Search code examples
javaregexperlcontrol-characters

Java regular expression \cx (control characters)


Javadoc for java.util.regex.Pattern says \cx represents The control character corresponding to x. So I thought Pattern.compile() would reject a \c followed by any character other than [@-_], but it doesn't!

As @tchrist commented on one of the answers to What is a regular expression for control characters?, range is not checked at all. I tested a couple characters from higher blocks and also astral planes, looks like it merely flips the 7th lowest bit of the codepoint value.

So is it a Javadoc bug or an implementation bug or am I misunderstanding something? Is \cx a Java-invented syntax or is it supported by other regex engines, especially Perl? How is it handled there?


Solution

  • All versions of Perl behave the same for the following escapes:

    • When \c is followed by an ASCII uppercase letter or one of @[\]^_?,

      chr(ord($char) ^ 0x40)

      This provides full coverage of all ASCII control characters (0x00..0x1F, 0x7F).

      \c@ === \x00
      \cA === \x01
      ...
      \cZ === \x1A
      \c[ === \x1B
      \c\ === \x1C   # Sometimes \c\\ is needed.
      \c] === \x1D
      \c^ === \x1E
      \c_ === \x1F
      \c? === \x7F
      
    • When \c is followed by an ASCII lowercase letter,

      chr(ord($char) ^ 0x60)

      This makes the escape case-insensitive.

      \ca === \cA === \x01
      ...
      \cz === \cZ === \x1A
      

    No other sequence make sense, but error checking was only introduced in Perl 5.20.

    • ≥5.20,

      • When \c is followed by a space, an ASCII digit or one of !"#$%&'()*+,-./:;<=>{|}~,

        chr(ord($char) ^ 0x40), but warns (is more clearly written simply as).

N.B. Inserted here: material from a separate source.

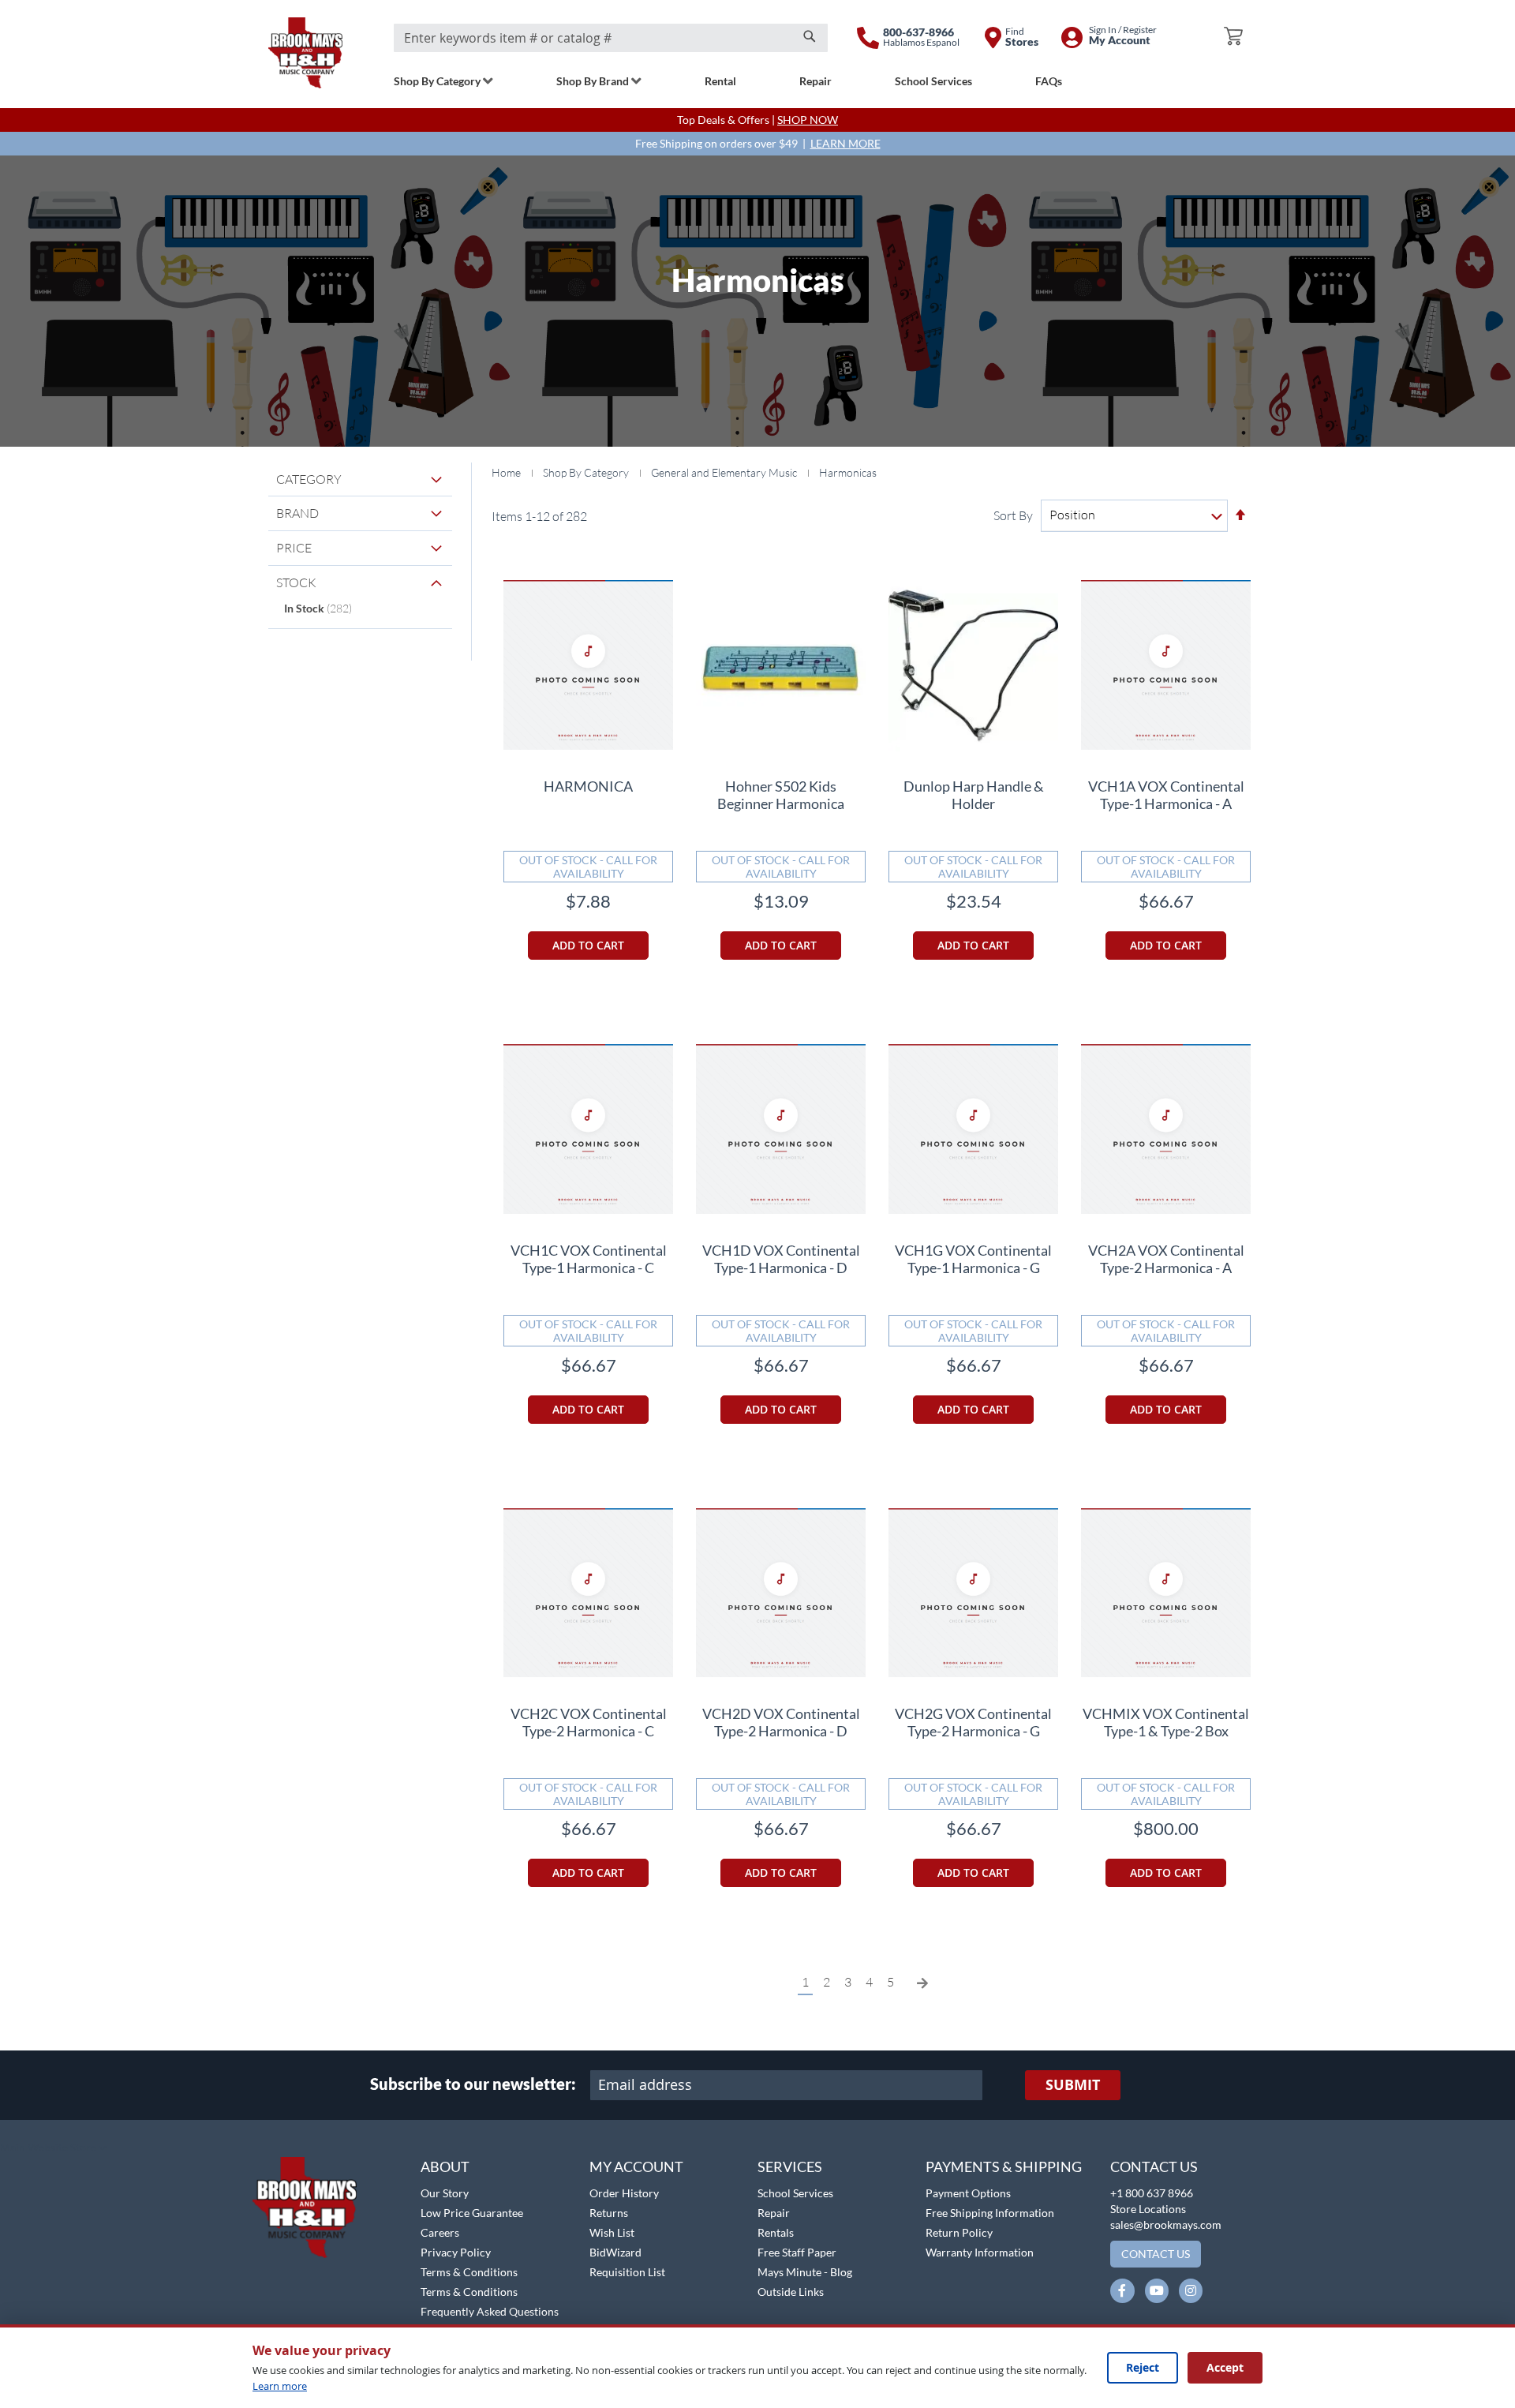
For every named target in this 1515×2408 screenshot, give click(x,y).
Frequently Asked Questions (490, 2311)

      • When \c is followed by an ASCII control character (0x00..0x1F, 0x7F) or a non-ASCII character (≥0x80),

        Fatal error Character following "\c" must be printable ASCII.

    • <5.20,

      • When \c is followed by a space, an ASCII digit, one of one of !"#$%&'()*+,-./:;<=>{|}~ or an ASCII control character (0x00..0x1F, 0x7F),

        chr(ord($char) ^ 0x40)

      • When \c is followed by character ≥0x100,

        Total garbage (chr(ord(substr(encode_utf8($char, 0, 1)) ^ 0x40) . encode_utf8($char, 1)).

      • When \c is followed by character 0x80..0xFF,

        Depending on the internal storage format of the string, produces either chr(ord($char) ^ 0x40) or the same total garbage as for characters ≥0x100.